Des actions concrètes à différentes échelles 

« Il existe plusieurs moyens de venir en aide aux pollinisateurs, en ciblant directement les principales causes de leur déclin », tempère Amélie Legrand. La coopérative Polliflora, pour laquelle elle travaille, vante par exemple les avantages de : 

  • mieux consommer en privilégiant une agriculture biologique et écologique 
  • bannir les pesticides et les intrants chimiques dans le jardin, et préférer les semences ou semis biologiques  
  • construire un abreuvoir pour les pollinisateurs qui ont besoin de beaucoup d’eau pour boire et se nettoyer  
  • choisir des plantes mellifères pour fleurir les balcons, les terrasses ou les cours, et préférer des espèces indigènes pour garantir une présence toute la saison 


Mentionnons d’ailleurs l’initiative l’Effet papillon, chapeautée par la fondation David Suzuki. Des centaines de personnes partout au pays sont recrutées et formées pour créer des jardins dans les espaces privés et publics de leur quartier et restaurer l’habitat des pollinisateurs sauvages tels que les papillons et les abeilles. Depuis 2017, les bénévoles ont créé un véritable corridor de plantes, de Rimouski à Vancouver. 
  
Pour que ces actions engendrent un impact réel, elles devraient s’accompagner d’un changement dans les manières de faire à grande échelle. En novembre 2022, Montréal a par exemple dévoilé un plan de protection des pollinisateurs pour les cinq prochaines années. Parmi les actions qu’elle propose, la municipalité compte notamment accroître la superficie des milieux naturels protégés en les faisant passer de 8 à 10 % sur son territoire. En outre, la Ville entend tondre moins souvent le gazon sur ses terrains afin de favoriser la biodiversité, et s’engage à effectuer un inventaire de la population des pollinisateurs.  
  
Et quid d’une régulation du nombre de ruches en ville ? En attendant une réglementation officielle, Polliflora a élaboré, en 2015, la Charte de l’apiculture urbaine dans laquelle elle énonce les principes respectueux du cadre écologique urbain. Autre exemple, la ville française de Lyon a quant à elle décidé, dès 2015, de limiter le nombre de ruches en ville, après avoir fait le constat qu’elles se retrouvaient en trop grand nombre sur son territoire et que cela nuisait aux abeilles sauvages.  

Apiculture urbaine

L’un des moyens de garantir aux pollinisateurs un avenir meilleur, c’est de faire en sorte que les gens comprennent l’importance des abeilles pour la biodiversité. « On a à cœur de proposer des activités ludiques et éducatives pour piquer la curiosité des petits et des grands sur l’importance des pollinisateurs », souligne Amélie Legrand. Polliflora propose, à cet effet, des kiosques de sensibilisation, des formations au jardinage ou à l’apiculture urbaine raisonnée, ou encore des conférences.  

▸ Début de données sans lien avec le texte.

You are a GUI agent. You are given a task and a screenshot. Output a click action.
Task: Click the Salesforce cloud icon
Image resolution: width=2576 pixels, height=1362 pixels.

Une autre façon de faire adhérer les gens à la cause des abeilles, c’est de les faire participer ! C’est ce que propose Abeilles citoyennes, qui vise à inventorier la biodiversité des insectes pollinisateurs sauvages à l’échelle du Québec. « On fait appel à des participants bénévoles, partout dans la province, sauf à Montréal et à Québec pour l’instant, pour qu’ils nous aident à collecter des abeilles présentes dans leur cour arrière, sur leur toit vert ou leur terrain, explique Sabrina Rondeau. Ensuite ils nous envoient leurs saisies pour qu’on puisse les identifier ».

Autant d’idées, de pistes d’actions, de réalisations, qui, quelles que soient leur envergure et leur portée, peuvent contribuer à stopper le déclin de nos infatigables butineuses.